[SUPPLIED ENTRIES]

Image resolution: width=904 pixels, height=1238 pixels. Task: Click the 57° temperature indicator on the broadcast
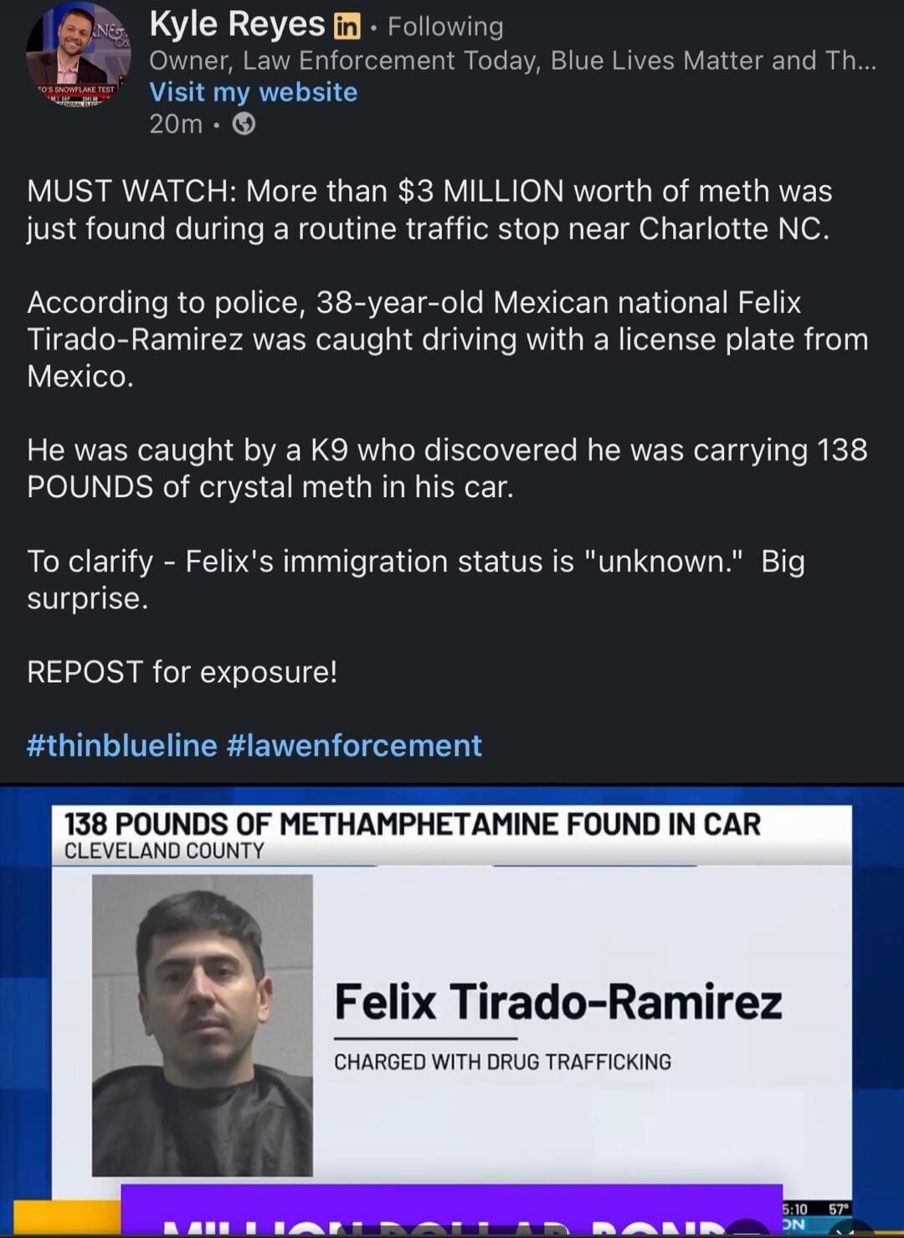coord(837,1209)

[/SUPPLIED ENTRIES]
[SUPPLIED ENTRIES]

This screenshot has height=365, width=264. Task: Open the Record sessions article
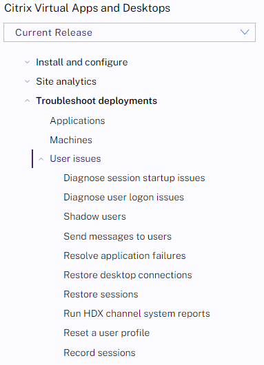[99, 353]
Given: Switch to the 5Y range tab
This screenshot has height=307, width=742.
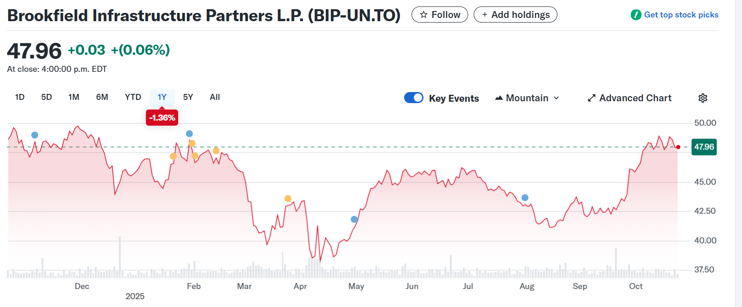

[/SUPPLIED ENTRIES]

Though the entries above contain pictures, none should be copied; reproduce only the lines between the one holding "This screenshot has height=365, width=264." and the one holding "This screenshot has height=307, width=742.", inclusive, exactly as written.

◆ **EXERCISE OUTPUT**:
This screenshot has height=365, width=264. Task: Open the Record sessions article
[99, 353]
Given: Switch to the 5Y range tab
This screenshot has height=307, width=742.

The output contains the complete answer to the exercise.